How to Avoid Drowning in a Data Lake
So what exactly is a data lake? And how does one avoid drowning in it?
An excellent questions and one that on the face of it is relatively easy to answer. According to Gartner:
“The growing hype surrounding data lakes is causing substantial confusion in the information management space, according to Gartner, Inc. Several vendors are marketing data lakes as an essential component to capitalize on Big Data opportunities, but there is little alignment between vendors about what comprises a data lake, or how to get value from it.”*
Gartner sums it up quite well. A data lake is a marketing spin on Big Data. It is another term for basically the same thing (i.e. lots of data), although those talking about lakes would say that they are more contained and easier to manage than Big Data. I suppose this could have some element of truth, if it were not for the dollar sign that has just been placed before the term! To sum up: A data lake is another Big Data term, but generally used for a smaller chunk of Big Data. But still a lot of it! So data lakes really are Big Data. I hope that has not confused the issue!
Now on to the more pressing issues around Big Data and data lakes. How do you manage them so that you are not overwhelmed with the amount of material at hand?
Over the last two years there has been a lot of hype around Big Data use. Hype that says all of this data can allow you to grow market share, help you build more responsive systems, or can even help predict the rate of flu virus spread. But, this has only has been found to be true in a very few cases.
Generally the hype around all of this data has been just that, hype. The promised land of sales growth or better customer experience has not manifested. Instead, we have a large number of organizations paying a river of cash to a smaller subset of suppliers for statistics from data that is in essence useless because it’s in the form that the statistical model dictates and has additional data points added. This is not to say that the data itself is useless. Rather, that how we have so far been using it, has little or no practical application use to the purchaser due to its format.
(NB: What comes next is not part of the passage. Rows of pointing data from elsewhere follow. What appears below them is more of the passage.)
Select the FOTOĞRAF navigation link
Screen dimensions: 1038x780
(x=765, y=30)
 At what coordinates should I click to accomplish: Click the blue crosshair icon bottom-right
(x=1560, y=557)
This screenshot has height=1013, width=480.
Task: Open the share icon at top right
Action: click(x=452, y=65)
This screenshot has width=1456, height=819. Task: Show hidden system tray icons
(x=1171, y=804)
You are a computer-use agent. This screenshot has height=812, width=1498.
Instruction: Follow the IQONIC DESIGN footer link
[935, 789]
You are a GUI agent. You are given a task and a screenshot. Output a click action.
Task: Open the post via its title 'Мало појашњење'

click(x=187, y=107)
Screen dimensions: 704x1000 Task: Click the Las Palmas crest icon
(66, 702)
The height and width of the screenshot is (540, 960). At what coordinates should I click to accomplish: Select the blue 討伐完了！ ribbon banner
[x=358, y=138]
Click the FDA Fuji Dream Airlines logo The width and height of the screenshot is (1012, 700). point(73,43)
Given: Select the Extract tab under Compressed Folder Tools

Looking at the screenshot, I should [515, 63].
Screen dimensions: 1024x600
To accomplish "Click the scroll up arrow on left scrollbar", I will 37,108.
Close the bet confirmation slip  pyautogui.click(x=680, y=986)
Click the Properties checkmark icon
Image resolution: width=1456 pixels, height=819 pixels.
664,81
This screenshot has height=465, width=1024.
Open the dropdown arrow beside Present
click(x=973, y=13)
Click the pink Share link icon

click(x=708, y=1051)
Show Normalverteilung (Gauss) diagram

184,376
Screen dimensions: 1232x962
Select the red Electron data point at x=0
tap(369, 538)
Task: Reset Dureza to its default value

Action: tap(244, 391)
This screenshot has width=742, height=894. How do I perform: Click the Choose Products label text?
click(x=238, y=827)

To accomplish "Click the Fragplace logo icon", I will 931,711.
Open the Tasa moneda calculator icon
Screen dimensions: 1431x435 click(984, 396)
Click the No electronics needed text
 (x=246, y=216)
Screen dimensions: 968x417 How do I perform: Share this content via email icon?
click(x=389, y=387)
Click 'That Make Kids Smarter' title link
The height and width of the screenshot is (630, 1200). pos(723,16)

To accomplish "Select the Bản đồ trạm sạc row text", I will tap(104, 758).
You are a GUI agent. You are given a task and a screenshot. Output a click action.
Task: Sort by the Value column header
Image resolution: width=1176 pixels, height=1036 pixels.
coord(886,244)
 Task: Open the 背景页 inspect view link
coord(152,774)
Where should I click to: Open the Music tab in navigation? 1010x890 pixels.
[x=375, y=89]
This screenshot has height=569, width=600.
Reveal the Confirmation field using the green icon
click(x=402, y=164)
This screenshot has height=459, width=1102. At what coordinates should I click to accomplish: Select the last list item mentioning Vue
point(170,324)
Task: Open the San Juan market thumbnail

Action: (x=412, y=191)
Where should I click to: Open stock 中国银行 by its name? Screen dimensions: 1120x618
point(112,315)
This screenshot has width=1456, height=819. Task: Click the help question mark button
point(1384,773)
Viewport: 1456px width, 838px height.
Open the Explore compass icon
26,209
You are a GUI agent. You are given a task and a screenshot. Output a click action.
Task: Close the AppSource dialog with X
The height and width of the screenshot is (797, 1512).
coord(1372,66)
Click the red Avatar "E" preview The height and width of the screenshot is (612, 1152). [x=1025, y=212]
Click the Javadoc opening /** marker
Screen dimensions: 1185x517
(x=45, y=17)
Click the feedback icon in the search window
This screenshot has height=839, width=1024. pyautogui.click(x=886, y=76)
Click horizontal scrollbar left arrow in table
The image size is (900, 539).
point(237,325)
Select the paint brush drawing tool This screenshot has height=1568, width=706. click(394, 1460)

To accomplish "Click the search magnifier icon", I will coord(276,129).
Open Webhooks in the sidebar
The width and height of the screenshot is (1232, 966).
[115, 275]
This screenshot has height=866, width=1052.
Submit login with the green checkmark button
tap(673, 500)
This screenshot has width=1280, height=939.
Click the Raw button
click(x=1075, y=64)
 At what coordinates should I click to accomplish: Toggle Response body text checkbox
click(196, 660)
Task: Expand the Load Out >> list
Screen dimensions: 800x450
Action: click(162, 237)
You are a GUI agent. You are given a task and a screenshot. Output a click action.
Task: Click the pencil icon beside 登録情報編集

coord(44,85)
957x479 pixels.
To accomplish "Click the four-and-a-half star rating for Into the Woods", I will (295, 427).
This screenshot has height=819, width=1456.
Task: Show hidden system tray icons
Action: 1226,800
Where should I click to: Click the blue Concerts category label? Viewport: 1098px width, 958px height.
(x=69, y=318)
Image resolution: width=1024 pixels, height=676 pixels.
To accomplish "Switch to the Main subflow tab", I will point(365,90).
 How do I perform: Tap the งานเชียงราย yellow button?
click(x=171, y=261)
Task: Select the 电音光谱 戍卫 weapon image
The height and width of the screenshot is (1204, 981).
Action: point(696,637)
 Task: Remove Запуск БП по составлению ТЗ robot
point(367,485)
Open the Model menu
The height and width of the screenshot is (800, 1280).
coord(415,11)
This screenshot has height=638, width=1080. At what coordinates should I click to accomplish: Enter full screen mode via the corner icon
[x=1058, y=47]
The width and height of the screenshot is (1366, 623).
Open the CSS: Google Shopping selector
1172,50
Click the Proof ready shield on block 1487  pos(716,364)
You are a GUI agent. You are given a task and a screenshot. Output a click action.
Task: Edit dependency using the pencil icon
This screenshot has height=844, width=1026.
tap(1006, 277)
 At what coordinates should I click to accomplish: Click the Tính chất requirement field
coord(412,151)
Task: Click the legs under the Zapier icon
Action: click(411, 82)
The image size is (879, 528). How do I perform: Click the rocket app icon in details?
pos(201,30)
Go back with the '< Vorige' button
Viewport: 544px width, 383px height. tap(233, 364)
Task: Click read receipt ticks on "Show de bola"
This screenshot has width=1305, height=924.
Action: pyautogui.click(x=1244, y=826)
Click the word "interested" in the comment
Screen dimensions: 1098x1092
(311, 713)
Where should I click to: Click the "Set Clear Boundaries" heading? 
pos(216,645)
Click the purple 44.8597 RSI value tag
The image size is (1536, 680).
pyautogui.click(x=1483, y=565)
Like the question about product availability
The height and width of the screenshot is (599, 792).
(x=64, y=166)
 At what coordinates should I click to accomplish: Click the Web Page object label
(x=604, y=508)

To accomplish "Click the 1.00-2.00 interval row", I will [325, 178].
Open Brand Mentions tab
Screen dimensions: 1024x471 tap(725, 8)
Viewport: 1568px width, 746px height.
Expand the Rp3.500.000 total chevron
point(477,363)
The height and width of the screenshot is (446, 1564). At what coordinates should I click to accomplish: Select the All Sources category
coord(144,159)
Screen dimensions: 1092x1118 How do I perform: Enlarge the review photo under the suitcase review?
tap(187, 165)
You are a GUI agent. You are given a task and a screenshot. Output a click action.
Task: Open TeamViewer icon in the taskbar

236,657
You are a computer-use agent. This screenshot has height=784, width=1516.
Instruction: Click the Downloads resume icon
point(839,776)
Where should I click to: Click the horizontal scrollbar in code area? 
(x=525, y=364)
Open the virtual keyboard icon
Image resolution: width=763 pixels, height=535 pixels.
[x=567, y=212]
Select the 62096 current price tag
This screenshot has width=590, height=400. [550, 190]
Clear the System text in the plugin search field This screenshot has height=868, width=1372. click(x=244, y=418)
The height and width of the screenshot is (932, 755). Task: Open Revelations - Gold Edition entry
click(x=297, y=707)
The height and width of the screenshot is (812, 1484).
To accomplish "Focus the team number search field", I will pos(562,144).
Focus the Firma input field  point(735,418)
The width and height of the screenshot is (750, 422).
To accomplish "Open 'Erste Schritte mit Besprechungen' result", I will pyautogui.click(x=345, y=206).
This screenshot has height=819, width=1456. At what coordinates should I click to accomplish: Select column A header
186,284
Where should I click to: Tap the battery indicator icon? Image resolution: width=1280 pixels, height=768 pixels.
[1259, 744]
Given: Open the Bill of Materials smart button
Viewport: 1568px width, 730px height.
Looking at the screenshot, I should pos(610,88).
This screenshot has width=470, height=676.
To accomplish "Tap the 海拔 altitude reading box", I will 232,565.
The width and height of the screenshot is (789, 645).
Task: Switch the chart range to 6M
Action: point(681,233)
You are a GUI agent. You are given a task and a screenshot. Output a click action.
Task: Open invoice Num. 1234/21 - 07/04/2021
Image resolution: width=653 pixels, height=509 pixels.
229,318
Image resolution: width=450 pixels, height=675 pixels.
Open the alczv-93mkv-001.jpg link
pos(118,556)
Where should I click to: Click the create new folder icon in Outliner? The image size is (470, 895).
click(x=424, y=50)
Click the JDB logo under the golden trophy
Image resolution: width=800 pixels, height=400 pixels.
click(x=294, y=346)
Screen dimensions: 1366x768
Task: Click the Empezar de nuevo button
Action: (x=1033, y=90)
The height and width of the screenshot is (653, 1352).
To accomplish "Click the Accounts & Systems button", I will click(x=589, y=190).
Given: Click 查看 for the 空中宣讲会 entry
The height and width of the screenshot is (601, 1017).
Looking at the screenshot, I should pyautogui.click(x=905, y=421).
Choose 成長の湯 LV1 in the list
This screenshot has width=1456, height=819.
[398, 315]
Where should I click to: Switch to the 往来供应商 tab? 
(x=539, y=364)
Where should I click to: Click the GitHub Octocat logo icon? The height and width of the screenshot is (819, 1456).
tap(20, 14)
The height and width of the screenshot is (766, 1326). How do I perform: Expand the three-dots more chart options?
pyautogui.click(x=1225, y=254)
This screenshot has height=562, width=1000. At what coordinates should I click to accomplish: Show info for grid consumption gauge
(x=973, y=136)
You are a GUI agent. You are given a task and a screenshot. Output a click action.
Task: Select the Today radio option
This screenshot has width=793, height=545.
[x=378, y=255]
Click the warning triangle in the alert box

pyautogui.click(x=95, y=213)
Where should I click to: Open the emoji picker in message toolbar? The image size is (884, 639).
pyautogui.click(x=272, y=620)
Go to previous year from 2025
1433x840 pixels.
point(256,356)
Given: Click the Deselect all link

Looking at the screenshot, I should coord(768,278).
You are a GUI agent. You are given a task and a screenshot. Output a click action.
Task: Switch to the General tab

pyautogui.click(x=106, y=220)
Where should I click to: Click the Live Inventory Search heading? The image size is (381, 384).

Remember the old adage, “You can make statistics mean anything you want?” Well, add millions or even billions of data points and then create your statistics and they will say whatever you like. Set your proof points to be ‘x’ and you will get enough of them to prove it. Whatever pattern you are seeking will appear because the data universe is so large. This is when you have truly drowned.
I believe the best way to manage and use this data is to make it in to bite-sized chunks. Let us leave lakes well behind and start to talk “puddles.” A data puddle is easy to manage. When was the last time you heard of someone drowning in a puddle?
You have massive amounts of data – yes. But your customers are individuals.
The true power of your data lies in the small puddles about individual customers or users. Those pieces of data that can say, “Last week Jim used 140% of his allocated resources.” And lets us discover “Why did Jim’s use spike? Does he need an upgrade? Or is it a one off?”
Now we can go back and look at some historical data on Jim and create a smaller set of information about Jim and maybe those others that are directly associated with him or her. Once we have this data, we can start to see if there is a pattern. And then we can start to harness the information that we have.
Instead of imposing patterns that may not exist, it makes more sense to extrapolate from smaller patterns to larger trends. By analyzing smaller, more relevant sets of data, we’re putting our data to better use and using it to increase our bottom line.
So to sum up: I believe the best way not to drown in a Data Lake is not to have one. We have masses of data at hand, data that is really important. Data that is Big and data that takes up Terabytes of storage. To truly harness this data and not drown in it, we need to start from the basics of what we are looking for and seek it in smaller, simpler sets of data, not take it all and try to fit it to what we or someone else wants us to see.